À la bonne heure ! Tu sens donc la grâce ineffable de la religion du Christ et de l’art qu’elle a inspiré, ô fils de Jacob et de Sébastien Bach, disciple du Talmud et de la synagogue ! Tu es assez heureusement doué pour comprendre la sublimité de celui qui a dit : « Laissez venir à moi les petits enfans, » paroles saintes et fécondes qui ont restauré le cœur humain et divinisé l’amour dans la vie comme dans l’art. » La première fois, ajoute Mendelssohn quelques lignes plus bas, que j’entendis les leçons sur les psaumes d’après le traité de saint Augustin, je fus frappé de la singularité de l’effet. Une voix seule expose d’abord le sujet dans une espèce de récitatif d’une allure lente et solennelle, en faisant ressortir nettement chaque mot et en s’arrêtant selon la ponctuation de la phrase. Viennent ensuite les psaumes, et puis les antiennes. C’est alors qu’on commence à éteindre successivement les lumières de l’autel et que l’obscurité envahit le sanctuaire. Le chœur tout entier entonne alors avec beaucoup de force et à l’unisson le canticum Zachariœ, et pendant la durée de ce cantique on achève d’éteindre les autres lumières. Le fortissimo du chœur qui éclate dans l’obscurité profonde où l’on se trouve tout à coup produit un effet magique. Le chant de ce chœur, écrit dans le ton de ré mineur, est charmant.
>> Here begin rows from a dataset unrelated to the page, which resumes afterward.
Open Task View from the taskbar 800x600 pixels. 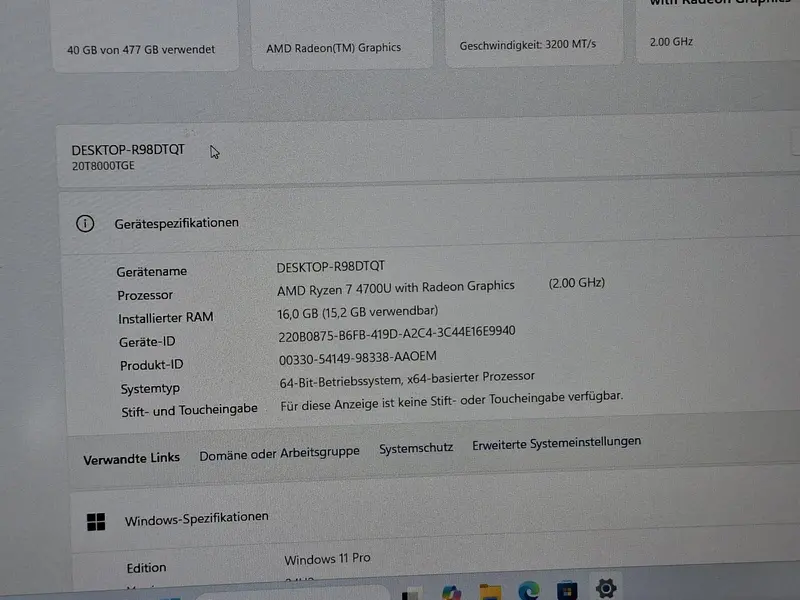(412, 594)
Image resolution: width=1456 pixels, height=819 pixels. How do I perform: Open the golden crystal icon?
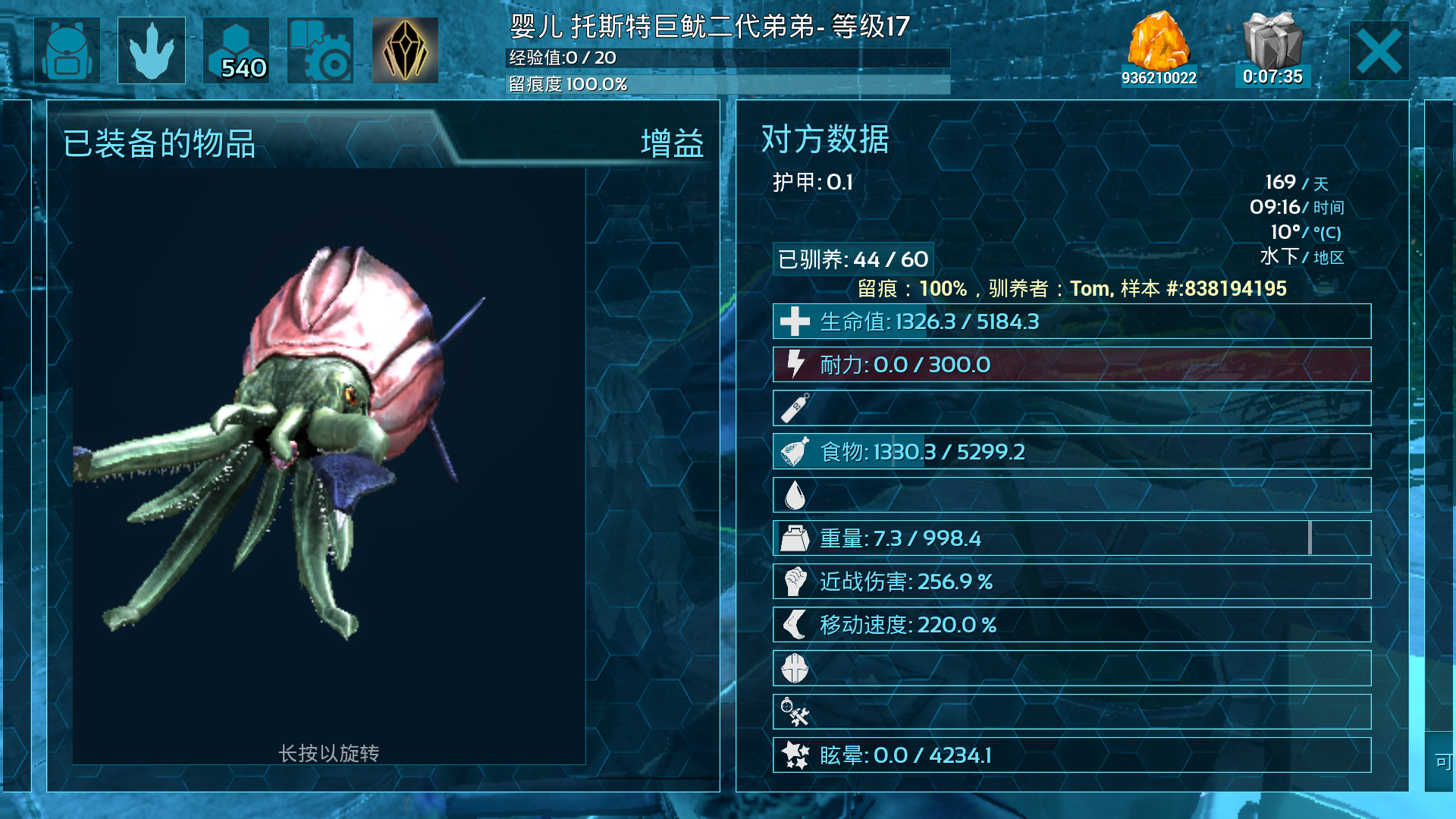point(405,50)
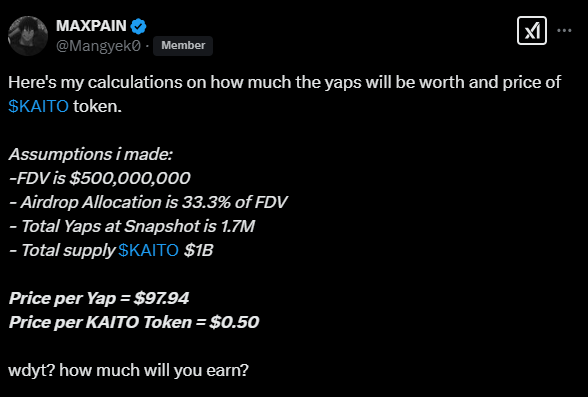The width and height of the screenshot is (588, 397).
Task: Click the blue verified checkmark badge
Action: [x=138, y=26]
Tout cela (ajoute Mendelssohn après avoir signalé d’autres détails de la cérémonie et de l’exécution) est du plus grand intérêt. Le Miserere que j’ai entendu le premier jour est celui de l’abbé Baini, composition sans caractère et sans force comme toute la musique du savant abbé. Le second jour, j’ai entendu celui d’Allegri, dont le commencement me fait toujours plaisir. En général cependant toute cette musique est un peu monotone. C’est par les nuances infinies de l’exécution, par les embellimenti que les chanteurs y ajoutent presque à chaque accord, qu’elle acquiert un mérite réel. Ces embellissemens, paraît-il, sont tous de tradition, et les chanteurs en font un mystère. Je ne pense pas cependant que ces nuances et ces modifications que les chanteurs de la chapelle Sixtine ajoutent aux morceaux qu’ils interprètent soient d’une date bien ancienne. »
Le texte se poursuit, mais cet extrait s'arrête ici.